In another thread [MENTION=377]Jarhyn[/MENTION]; dropped a couple book titles but didn't mention the author(s). One was The Stranger. Wondering if I knew about it (thought maybe it was Dostoyevsky), I looked for it, and saw it was Camus. Alright, I said, I haven't read Camus yet - always avoided him for some reason, perhaps because I don't generally love transtations - so I figured I'd take a look.
Man am I glad I did. I'm only about thirty pages in but I love it, particularly the details of mundane things, the general dreariness of boredom and living in a way that seems almost pointless.
Thanks, Jarhyn, oh ye Grand Wizard, for the drop. I can now be glad I didn't die without checking out Camus!
I might recommend reading more of Camus, namely The Rebel. It's more academic, but it discusses a very interesting aspect of philosophy surrounding concepts of agency. It's right up there in my list with The Dispossessed and The Left Hand of Darkness (Ursula K LeGuin).
My current read though, as far as the last pages I scribed my eyeballs over, though, is Foundations of Mathematics. It's about five orders of magnitude more dense than Camus, whose text is roughly the density of neutronium.

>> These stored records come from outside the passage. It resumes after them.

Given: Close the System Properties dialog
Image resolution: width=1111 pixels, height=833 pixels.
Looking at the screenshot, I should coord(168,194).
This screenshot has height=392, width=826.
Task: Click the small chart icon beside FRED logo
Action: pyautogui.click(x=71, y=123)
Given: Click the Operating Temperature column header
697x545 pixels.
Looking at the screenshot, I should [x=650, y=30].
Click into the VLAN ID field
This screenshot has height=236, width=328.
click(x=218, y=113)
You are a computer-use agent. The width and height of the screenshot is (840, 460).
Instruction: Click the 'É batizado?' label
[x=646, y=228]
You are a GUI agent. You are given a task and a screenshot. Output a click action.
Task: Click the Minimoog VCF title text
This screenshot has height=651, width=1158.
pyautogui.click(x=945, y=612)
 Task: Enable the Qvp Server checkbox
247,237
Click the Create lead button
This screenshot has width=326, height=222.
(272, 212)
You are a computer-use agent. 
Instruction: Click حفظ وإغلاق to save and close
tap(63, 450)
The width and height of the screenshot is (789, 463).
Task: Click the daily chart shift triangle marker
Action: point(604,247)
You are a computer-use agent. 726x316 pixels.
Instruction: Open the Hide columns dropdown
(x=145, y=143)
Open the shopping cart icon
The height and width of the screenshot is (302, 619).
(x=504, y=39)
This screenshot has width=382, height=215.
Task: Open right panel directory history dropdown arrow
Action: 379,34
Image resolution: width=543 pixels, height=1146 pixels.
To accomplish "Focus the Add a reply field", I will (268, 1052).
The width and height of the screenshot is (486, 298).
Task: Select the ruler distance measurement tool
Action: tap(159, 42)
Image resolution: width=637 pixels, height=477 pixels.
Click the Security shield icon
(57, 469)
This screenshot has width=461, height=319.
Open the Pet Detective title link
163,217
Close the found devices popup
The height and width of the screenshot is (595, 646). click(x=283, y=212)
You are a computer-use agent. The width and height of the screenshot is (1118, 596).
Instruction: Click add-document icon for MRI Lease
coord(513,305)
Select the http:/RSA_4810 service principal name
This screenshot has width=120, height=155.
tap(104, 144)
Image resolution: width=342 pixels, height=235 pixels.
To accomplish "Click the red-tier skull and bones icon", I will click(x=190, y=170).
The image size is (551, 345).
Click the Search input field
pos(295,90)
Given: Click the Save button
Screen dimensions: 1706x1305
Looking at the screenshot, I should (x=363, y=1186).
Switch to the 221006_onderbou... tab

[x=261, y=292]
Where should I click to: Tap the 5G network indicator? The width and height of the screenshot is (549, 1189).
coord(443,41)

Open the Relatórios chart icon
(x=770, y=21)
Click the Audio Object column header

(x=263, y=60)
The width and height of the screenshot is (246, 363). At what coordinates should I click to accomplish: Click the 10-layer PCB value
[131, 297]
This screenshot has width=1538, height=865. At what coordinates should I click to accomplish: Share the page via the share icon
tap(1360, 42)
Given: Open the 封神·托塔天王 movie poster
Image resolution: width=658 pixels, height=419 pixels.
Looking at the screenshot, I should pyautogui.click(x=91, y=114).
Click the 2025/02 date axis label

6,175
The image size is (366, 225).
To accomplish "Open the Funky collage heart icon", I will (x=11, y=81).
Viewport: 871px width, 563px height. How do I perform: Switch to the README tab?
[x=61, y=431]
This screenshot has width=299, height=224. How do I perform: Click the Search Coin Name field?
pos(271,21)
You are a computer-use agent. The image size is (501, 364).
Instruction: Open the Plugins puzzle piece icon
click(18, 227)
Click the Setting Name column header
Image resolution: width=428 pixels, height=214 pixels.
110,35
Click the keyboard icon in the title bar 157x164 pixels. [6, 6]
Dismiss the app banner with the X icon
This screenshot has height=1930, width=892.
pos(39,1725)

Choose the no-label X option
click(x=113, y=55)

Interestingly, I read The Stranger along with Voltaire's Candidae, which had very similar themes
Hm?*
I finished The Stranger yesterday. Very engrossing, breezy read. Albeit a translation (Stuart Gilbert), the writing was top-notch, calling to mind a scrummy blend of voices, ie: John Dos Passos, Pio Baroja, Steinbeck (kinda), even Hemingway (the testosterone).
I was a wee tad disappointed when (rather abruptly I thought) I reached the end. I didn't know it was a novella (77pg via PDF doc).
Disappointed because I wanted to find out more about the guy. Why the hell did he....
Spoiler alert:
shoot the guy at all, let alone five times?? In fact, the more I thought about it, why the hell did he take the gun along, and why the hell take a walk on the beach by himself, right there, that place, that time????
But the more I thought about it, like right now, I thought: that's just the thing! Sometimes one finds oneself somewhere doing something automatically, and then wondering why one did it, or why they were even there, then. And then, aha!
ME!
The poet Rilke wrote, profoundly:
You must change your life.
The poet James Wright, profoundly, wrote:
I have wasted my life.
Now, which me did I apprehend?
I am entangled.
*For some reason Candide is not jibing with me. I have tried to read it twice, once many years ago, again about a year ago. Both times, stopped somewhere in the middle.
Did you put a spell on me, Jarhyn, O ye Great Wizard?